**What you have to do:**
Go through the material line by line and copy each one with the word "agent".

**Task input:**
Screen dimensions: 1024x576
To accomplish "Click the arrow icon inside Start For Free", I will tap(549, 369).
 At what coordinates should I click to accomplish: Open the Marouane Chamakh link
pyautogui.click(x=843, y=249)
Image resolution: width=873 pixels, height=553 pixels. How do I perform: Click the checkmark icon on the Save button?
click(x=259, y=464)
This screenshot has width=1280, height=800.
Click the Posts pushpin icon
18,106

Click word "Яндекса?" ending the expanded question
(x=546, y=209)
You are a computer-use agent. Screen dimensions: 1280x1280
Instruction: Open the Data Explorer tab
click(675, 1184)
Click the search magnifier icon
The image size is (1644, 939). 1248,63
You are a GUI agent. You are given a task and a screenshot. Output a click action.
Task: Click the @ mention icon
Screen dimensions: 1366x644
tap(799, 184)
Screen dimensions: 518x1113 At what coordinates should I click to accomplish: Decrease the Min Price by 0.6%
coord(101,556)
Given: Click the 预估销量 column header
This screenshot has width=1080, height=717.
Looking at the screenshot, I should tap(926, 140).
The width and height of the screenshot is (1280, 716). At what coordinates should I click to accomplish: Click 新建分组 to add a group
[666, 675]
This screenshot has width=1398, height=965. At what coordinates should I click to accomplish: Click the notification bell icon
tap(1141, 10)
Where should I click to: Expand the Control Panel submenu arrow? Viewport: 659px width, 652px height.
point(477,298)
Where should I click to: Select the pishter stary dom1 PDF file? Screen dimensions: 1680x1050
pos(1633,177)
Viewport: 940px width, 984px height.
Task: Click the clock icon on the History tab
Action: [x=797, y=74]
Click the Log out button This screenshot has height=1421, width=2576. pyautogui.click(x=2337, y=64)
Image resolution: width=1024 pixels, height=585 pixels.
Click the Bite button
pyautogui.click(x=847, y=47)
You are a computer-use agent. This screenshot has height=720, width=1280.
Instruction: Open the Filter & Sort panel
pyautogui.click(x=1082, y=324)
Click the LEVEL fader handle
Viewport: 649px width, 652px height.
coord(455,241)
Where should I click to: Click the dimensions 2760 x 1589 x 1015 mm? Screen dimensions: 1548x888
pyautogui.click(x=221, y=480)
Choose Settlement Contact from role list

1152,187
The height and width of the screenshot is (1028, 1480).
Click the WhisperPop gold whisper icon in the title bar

**Response below:**
You are a computer-use agent. Screen dimensions: 1280x1280
You are a GUI agent. You are given a task and a screenshot. Output a click action.
You are a computer-use agent. This screenshot has height=720, width=1280.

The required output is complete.